This section of the book is from the "Canadian Banking Practice" book, by John T. P. Knight.
Question 3.— A. deposits with a bank a sum of money in open account, upon which he from time to time issues cheques. At length, however, he accepts a draft, making it payable at the bank where his funds are. When the bill falls due and is presented at the bank for payment is the bank bound to pay for it, the acceptor's account being in funds but no authority having been given the bank to charge acceptances to his account ?

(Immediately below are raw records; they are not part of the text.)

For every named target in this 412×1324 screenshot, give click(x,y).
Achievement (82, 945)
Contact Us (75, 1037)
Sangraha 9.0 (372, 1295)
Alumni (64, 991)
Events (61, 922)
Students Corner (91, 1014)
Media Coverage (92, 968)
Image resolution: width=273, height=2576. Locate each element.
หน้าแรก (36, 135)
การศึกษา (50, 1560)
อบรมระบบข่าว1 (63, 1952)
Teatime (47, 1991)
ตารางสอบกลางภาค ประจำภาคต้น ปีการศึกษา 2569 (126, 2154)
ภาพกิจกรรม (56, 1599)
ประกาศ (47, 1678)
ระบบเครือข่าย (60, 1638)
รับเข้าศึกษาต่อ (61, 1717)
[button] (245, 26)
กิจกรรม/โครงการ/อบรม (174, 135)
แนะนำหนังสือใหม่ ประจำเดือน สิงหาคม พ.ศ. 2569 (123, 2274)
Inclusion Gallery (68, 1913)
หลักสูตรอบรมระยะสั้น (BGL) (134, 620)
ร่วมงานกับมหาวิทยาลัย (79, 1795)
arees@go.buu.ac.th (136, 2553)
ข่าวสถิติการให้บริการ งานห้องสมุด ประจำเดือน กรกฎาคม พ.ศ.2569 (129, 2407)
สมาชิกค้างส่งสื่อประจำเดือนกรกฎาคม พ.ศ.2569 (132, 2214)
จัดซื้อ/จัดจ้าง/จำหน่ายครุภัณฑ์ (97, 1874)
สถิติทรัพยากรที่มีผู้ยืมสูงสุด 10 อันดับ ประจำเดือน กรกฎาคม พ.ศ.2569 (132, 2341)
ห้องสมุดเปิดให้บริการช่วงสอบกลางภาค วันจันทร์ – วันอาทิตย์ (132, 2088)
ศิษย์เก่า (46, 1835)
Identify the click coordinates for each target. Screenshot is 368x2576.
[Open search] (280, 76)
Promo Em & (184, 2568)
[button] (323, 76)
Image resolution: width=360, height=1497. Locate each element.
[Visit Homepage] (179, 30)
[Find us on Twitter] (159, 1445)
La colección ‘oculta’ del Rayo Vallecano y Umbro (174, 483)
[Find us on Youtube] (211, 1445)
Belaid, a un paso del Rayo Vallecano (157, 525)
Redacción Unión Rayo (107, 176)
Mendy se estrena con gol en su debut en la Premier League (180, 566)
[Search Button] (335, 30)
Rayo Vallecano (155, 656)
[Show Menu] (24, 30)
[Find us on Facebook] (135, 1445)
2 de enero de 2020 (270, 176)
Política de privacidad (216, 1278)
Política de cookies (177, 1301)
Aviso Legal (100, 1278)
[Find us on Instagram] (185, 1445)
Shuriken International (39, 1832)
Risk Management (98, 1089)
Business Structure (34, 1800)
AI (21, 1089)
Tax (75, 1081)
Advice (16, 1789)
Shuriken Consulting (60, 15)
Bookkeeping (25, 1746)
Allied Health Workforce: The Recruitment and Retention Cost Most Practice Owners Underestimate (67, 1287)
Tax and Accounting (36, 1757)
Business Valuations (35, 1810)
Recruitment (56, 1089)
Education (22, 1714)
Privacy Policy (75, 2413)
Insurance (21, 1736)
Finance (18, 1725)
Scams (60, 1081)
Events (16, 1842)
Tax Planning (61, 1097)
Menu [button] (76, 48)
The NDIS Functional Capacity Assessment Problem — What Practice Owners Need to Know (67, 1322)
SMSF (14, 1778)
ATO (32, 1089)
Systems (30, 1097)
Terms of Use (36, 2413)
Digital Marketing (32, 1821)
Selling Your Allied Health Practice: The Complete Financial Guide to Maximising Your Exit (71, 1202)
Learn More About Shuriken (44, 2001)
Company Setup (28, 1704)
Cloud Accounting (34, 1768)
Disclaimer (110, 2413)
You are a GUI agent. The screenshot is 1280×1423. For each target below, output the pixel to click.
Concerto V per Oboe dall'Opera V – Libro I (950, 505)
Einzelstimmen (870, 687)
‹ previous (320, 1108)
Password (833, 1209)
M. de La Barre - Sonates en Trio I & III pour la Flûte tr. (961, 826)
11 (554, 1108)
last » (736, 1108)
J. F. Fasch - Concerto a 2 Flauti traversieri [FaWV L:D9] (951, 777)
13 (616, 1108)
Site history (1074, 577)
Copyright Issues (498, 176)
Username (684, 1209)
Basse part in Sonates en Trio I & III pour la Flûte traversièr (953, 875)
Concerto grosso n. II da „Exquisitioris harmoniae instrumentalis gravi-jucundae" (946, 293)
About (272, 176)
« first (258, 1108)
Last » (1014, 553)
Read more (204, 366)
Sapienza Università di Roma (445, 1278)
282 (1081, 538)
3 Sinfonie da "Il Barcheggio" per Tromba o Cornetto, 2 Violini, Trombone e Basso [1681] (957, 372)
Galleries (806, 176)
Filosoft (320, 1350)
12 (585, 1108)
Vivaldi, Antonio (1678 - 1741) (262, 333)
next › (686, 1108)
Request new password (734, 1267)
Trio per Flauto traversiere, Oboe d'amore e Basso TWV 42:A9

Answer.—In Bank of England v. Vagliano, the judgment of Macnaghten, L.J., contains the following statement of the law in the matter:
" The relation of banker and customer does not of itself, " and apart from other circumstances, impose upon a banker "the duty of paying his customer's acceptances.
" If authority is wanted for this proposition it will be " found in Robarts v. Tucker, where it was said by the court " that ' if bankers wish to avoid the responsibility of deciding "' on the genuineness of endorsements, they may require "' their customers to domicile their bills at their own offices, "' and to honour them by giving a cheque upon the banker.' " That implies that bankers may refuse to pay their cus-"tomer's acceptances, and that such refusal is not inconsistent with the relation of banker and customer, or a " breach of the banker's duty to his customer."
"If a banker undertakes the duty of paying his customer's acceptances, the arrangement is the result of some " special agreement, expressed or implied."
The answer to the question would therefore be that in the absence of special circumstances governing the case, the bank would not be bound to pay its customer's acceptance in the case mentioned, but it would be entitled, having paid it, to charge the amount to his account.